The scene conveys a sincere and realistic approach to the world of agriculture, demonstrative of the artist’s adherence to the naturalism of Ribera and the Master of the Annunciation to the Shepherds. He was trained from circa 1628 in the workshop of Aniello Falcone alongside Andrea di Leone and Salvator Rosa, and an intimate familiarity with Falcone’s minutely observed genre details is evident here in the intricately described hay, which spills over the sides of the manger, and the saddlebags slung against the wall to the right. The dense, sfumato brushstrokes and abbreviated physiognomy of several of the faces are found infrequently in Gargiulo’s oeuvre. They indicate the prevailing influence of Bernardo Cavallino and suggest a dating to between 1650 and 1655, before the subsequent development of Gargiulo’s baroque style circa 1660. Gargiulo’s authorship was, however, unequivocally asserted by Brigitte Daprà at the time of the exhibition in 1982, and again by Giancarlo Sestieri in 1994, who recognized the similarity of the present work not only to the artist’s other treatments of the theme (above all the work in the Museo di San Martino, Naples), but also to a related drawing in the Kupferstichkabinett, Berlin (fig. 1). That drawing shows a shepherd kneeling before a sheep and served without doubt as the basis for the figures of the shepherds, with some variations, in Gargiulo’s painted Adorations.

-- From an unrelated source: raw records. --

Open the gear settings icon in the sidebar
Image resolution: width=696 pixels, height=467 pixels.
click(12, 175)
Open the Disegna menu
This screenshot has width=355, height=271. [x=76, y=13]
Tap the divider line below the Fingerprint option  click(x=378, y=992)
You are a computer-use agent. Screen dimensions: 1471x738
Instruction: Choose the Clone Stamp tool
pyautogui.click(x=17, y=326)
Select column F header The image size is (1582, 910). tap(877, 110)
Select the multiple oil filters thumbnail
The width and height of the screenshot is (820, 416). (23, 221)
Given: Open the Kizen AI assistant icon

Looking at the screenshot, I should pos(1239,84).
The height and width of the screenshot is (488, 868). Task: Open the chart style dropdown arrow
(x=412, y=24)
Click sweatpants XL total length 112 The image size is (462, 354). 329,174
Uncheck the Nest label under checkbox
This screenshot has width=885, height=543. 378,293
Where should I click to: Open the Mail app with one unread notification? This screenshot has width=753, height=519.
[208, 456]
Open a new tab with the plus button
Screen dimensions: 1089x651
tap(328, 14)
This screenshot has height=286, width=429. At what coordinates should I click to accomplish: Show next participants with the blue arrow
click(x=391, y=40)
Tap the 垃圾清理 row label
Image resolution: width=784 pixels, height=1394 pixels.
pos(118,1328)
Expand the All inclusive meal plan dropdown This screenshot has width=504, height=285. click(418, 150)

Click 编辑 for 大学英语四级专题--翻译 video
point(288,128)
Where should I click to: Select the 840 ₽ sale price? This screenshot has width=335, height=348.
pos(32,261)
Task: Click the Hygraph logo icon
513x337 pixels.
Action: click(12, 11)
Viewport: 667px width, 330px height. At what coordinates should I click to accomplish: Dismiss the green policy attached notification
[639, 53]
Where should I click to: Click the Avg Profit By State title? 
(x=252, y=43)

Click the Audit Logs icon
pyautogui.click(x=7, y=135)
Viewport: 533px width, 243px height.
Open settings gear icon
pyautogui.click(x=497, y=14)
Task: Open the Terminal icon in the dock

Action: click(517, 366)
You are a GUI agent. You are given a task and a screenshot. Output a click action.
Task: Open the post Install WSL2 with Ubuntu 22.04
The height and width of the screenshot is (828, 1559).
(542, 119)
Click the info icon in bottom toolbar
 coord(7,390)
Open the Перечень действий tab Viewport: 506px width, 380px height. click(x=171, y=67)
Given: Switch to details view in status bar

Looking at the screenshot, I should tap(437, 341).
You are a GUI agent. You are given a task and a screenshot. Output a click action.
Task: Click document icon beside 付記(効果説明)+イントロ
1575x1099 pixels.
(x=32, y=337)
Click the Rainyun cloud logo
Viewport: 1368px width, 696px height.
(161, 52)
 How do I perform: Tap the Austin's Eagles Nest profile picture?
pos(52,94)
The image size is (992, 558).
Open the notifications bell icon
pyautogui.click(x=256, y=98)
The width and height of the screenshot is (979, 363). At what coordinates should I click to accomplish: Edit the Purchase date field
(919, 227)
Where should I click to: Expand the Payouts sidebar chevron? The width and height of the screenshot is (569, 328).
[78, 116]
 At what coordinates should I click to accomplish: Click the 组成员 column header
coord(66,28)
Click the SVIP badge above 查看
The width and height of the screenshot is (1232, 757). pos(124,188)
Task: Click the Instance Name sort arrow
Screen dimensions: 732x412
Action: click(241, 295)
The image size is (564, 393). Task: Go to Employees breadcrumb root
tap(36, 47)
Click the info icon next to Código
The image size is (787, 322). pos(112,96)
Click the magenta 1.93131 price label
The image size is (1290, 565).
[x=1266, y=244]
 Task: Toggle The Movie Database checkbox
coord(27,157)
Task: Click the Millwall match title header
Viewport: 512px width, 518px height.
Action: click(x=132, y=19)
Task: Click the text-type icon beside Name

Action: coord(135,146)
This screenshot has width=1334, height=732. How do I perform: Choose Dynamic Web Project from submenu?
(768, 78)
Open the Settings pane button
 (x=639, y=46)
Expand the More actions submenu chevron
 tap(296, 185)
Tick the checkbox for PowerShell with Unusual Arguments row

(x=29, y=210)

Architecture plays a primary role in each of Gargiulo’s Adorations. His decision to stage the birth of Christ in a setting dominated by a ruinous, classical edifice may indicate a knowledge of similar subjects by Poussin, such as his Adoration of the Magi (Staatliche Kunstsammlungen, Dresden, inv. 717) and his Adoration of the Shepherds (National Gallery, London, inv. NG6277), which date from the 1630s. The abandoned church also recalls the innovative architectural sceneries of Viviano Codazzi, with whom Gargiulo is known to have collaborated. Indeed, according to Sestieri, the invention and perhaps even the execution of the architecture should be given to Codazzi in at least the San Martino Adoration, if not in others. However, in the present composition, the absence of overlapping between figures and architecture symptomatic of their collaborations, as well as the uniformity of the handling, definitively discount the possibility of Codazzi’s participation, and confirm Gargiulo to be the sole author.